Una de las cosas que considero más importante para garantizar una vida rica es desarrollar nuestra capacidad de aprendizaje. Esta es la habilidad para aproximarnos a cosas nuevas y viejas con curiosidad y entusiasmo de ver qué aportación pueden hacer a nuestra vida o de qué maneras suculentas nos abren nuevas posibilidades y caminos en el pensamiento, la acción o la emoción.

Neurológicamente, aprender es esencialmente generar caminos neuronales, es decir, propiciar nuevas sinápsis que con la repetición se van haciendo más fluidas y accesibles. Lo que ocurre en nuestro cerebro es similar a aquello que pasa con un camino nuevo en la naturaleza: comenzar a transitarlo será trabajoso las primeras veces, hay que quitar la maleza de en medio y hacer que la grama se aplaque, pero en la medida en que se continúa haciendo, el sendero se hará permanente y luego sólo requerirá algún esfuerzo periódico de nuestra parte para mantenerlo. Conservar una actitud de aprendiz, comporta entonces desafiar un poco nuestro cerebro y su tendencia a tomar los caminos que ya se han formado, deseando explorar  unos nuevos que, aunque cuesten un poco más al principio, harán nuestro cerebro más plural, nutrido y abundante de posibilidades. Aprender a escribir con la mano no dominante, cepillarnos al revés, tomar siempre una ruta diferente de casa al trabajo y probar recetas e ingredientes nuevos en nuestra cocina, son algunas acciones simples que ejercitan nuestro cerebro en la creación de nuevas conexiones neuronales.

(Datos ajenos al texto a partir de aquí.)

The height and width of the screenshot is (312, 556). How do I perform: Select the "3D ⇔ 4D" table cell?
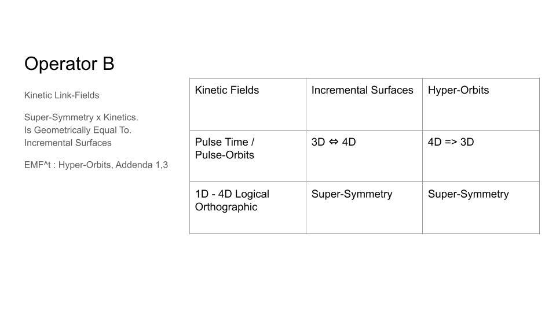tap(334, 142)
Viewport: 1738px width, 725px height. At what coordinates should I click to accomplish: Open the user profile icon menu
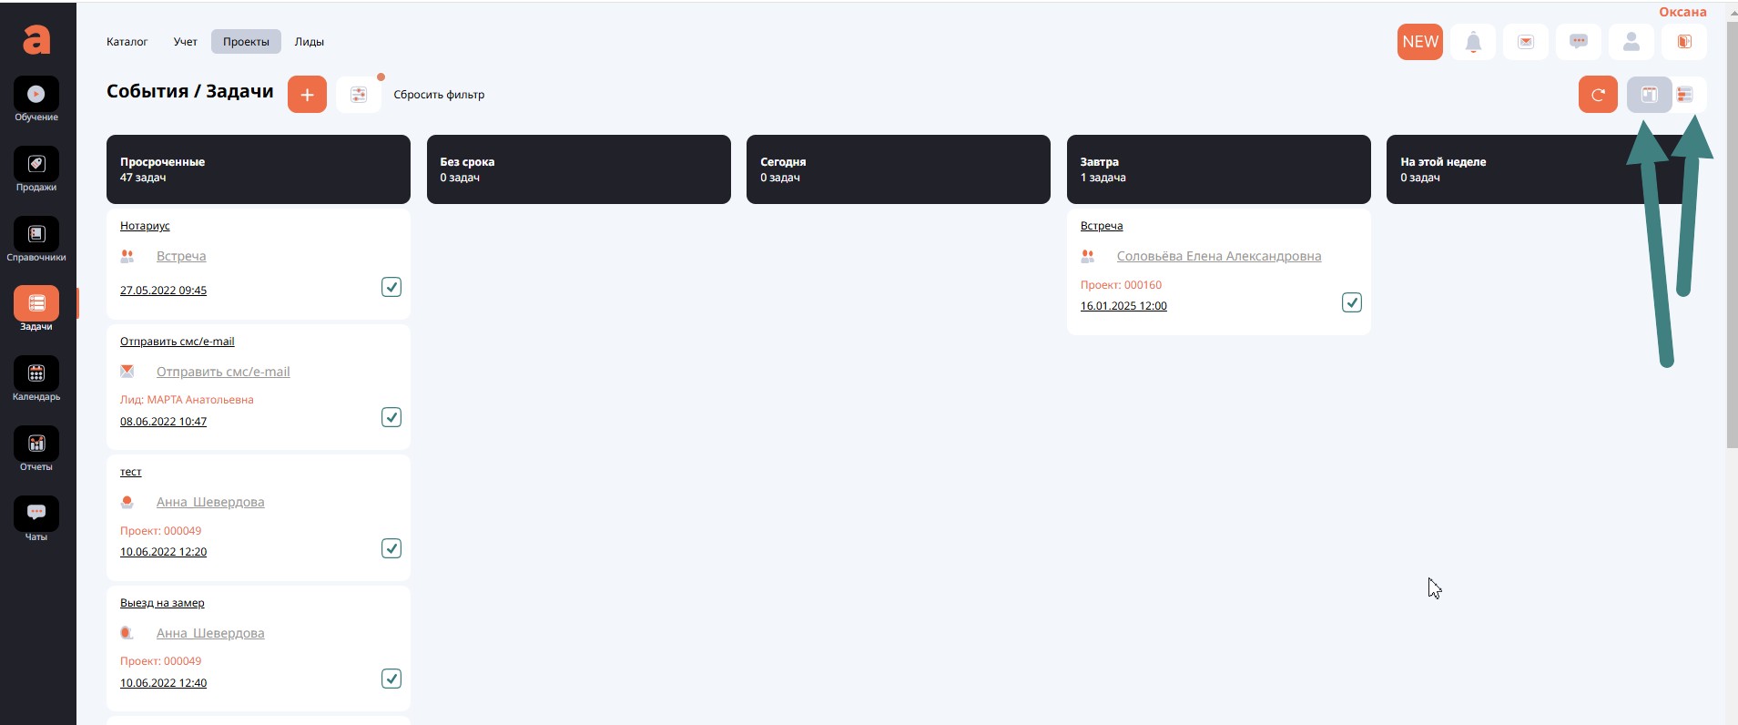(1631, 42)
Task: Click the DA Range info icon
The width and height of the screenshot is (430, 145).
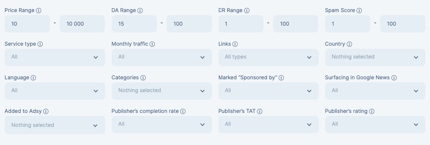Action: [x=140, y=11]
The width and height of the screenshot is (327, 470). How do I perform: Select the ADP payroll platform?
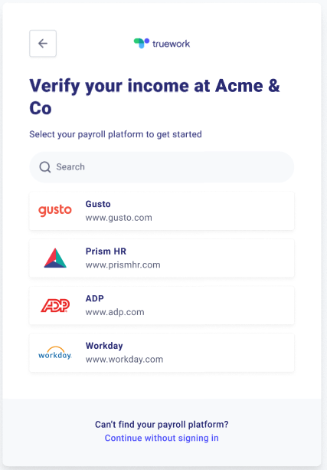point(162,305)
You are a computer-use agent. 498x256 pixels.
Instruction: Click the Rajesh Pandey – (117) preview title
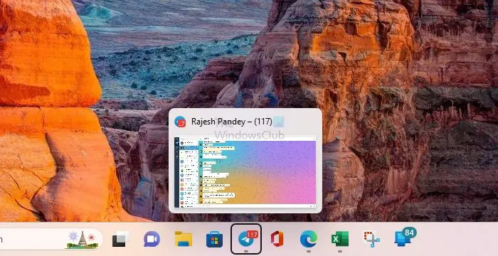(232, 122)
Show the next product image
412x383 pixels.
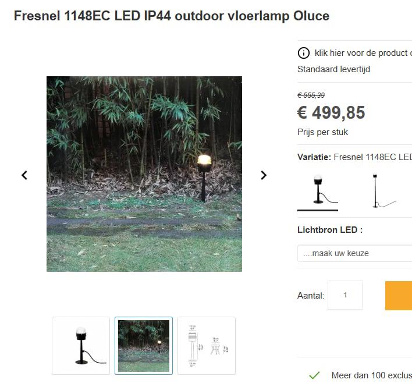tap(264, 175)
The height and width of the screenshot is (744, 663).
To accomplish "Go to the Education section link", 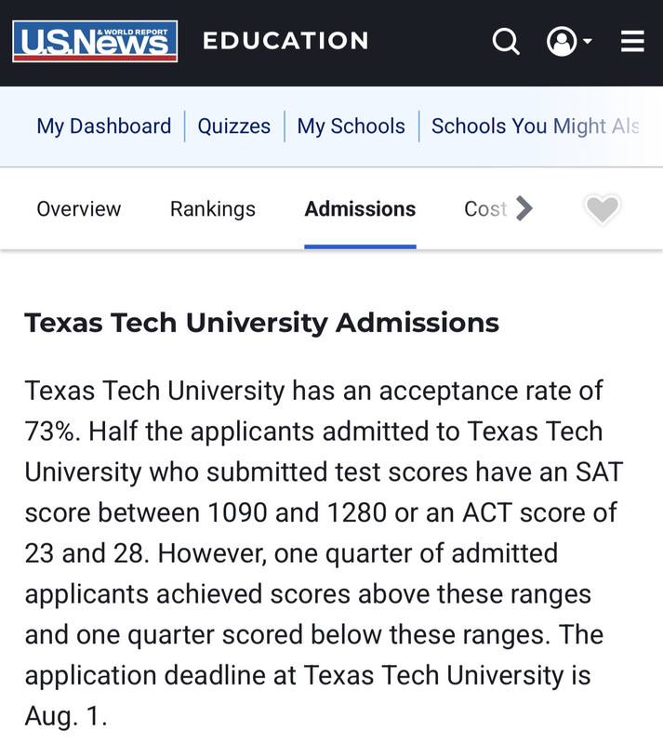I will [285, 41].
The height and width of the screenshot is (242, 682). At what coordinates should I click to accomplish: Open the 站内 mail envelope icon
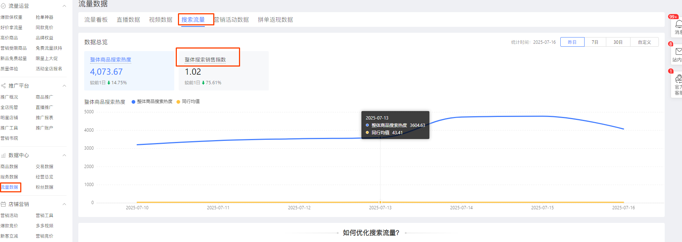[x=678, y=52]
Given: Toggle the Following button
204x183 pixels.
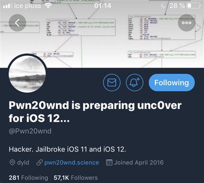Looking at the screenshot, I should tap(172, 83).
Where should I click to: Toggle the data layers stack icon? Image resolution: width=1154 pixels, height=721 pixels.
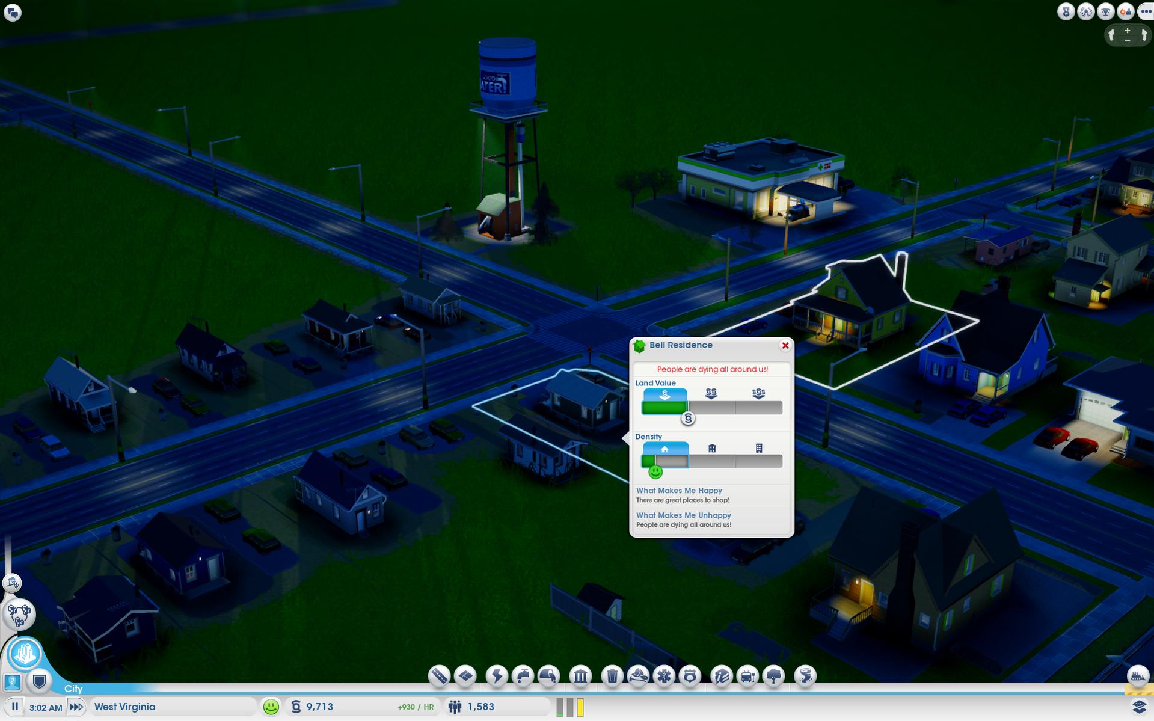(x=1139, y=707)
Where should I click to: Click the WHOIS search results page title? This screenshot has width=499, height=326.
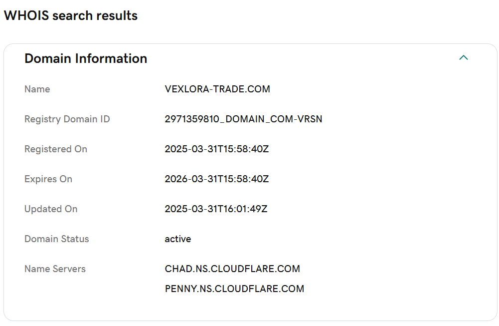click(x=71, y=15)
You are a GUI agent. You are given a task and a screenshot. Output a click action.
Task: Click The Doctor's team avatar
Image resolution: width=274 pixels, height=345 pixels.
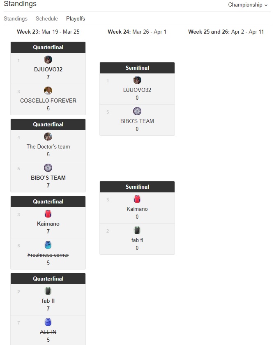click(48, 137)
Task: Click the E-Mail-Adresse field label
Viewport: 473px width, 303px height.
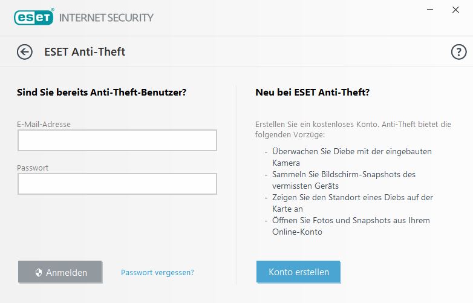Action: 44,124
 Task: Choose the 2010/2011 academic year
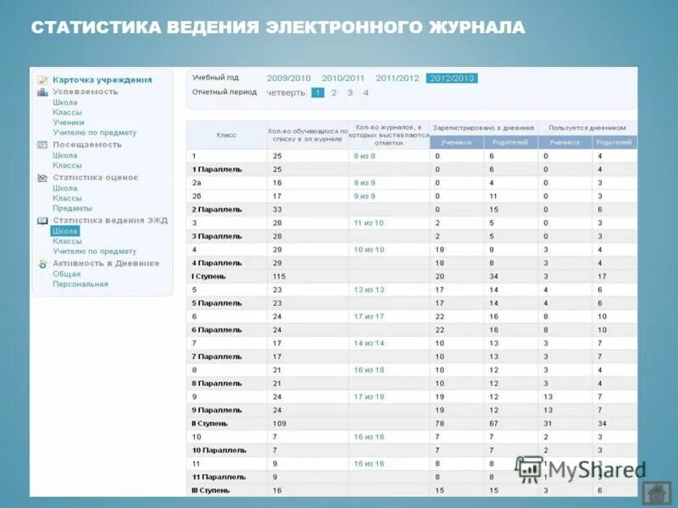coord(342,77)
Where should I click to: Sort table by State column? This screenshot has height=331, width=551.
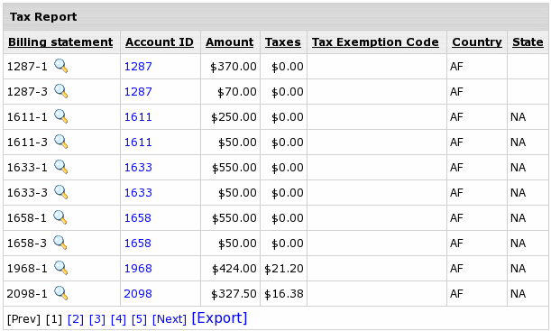coord(528,42)
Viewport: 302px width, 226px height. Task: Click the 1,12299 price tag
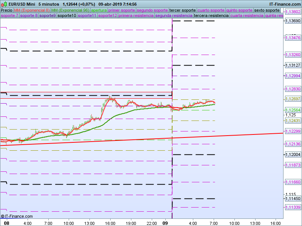tap(293, 131)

Como es natural, la actitud abierta y curiosa y la constancia para afianzar lo aprendido son facilitadoras del éxito escolar y laboral, así como de los deportes o algunas actividades de ocio que han de refinarse con la práctica. No obstante, ahora me gustaría poner la atención aquí sobre un campo que normalmente no se asocia con la capacidad de aprendizaje: el de las relaciones íntimas.  Sean de pareja, de amistad, o con nuestra familia creada o de origen, mantenernos como aprendices en estas relaciones es de vital importancia y significa desarrollar nuestra disposición para reconocer constantemente el misterio en el otro, a la vez que permite verlo por quien es e identificar la forma en que ese misterio se decanta en él como individuo. Así garantizamos que:

1. Cada una de las partes puede crecer y desarrollarse libremente sin que el otro le constriña, encorsete, etiquete o frene. Esto garantiza la libertad para transformarnos y cambiar. Así, ambos aprenden y crecen con las mutuas experiencias, permitiendo que el otro se convierta en todo lo que puede llegar a ser.

2. Podemos vernos mutuamente como somos, investigando sobre nuestros puntos de fricción y fluidez y la manera de tratarlos. Esto permite que, cuando nos sentimos heridos,  podamos enseñar nuestro dolor con la confianza de que este será acogido por el otro, que desea aprender también de las situaciones donde hay conflicto o aflicción para evitar repetirlas.

Sostener el espíritu aprendiz en las relaciones no es tarea fácil, pero se simplifica cuando hay buena afinidad entre las partes y cuando estas poseen una buena capacidad compasiva. Hacerlo, favorece el caminar hacia relacionarnos con una creciente plenitud propia y conjunta, contribuye a generar felicidad.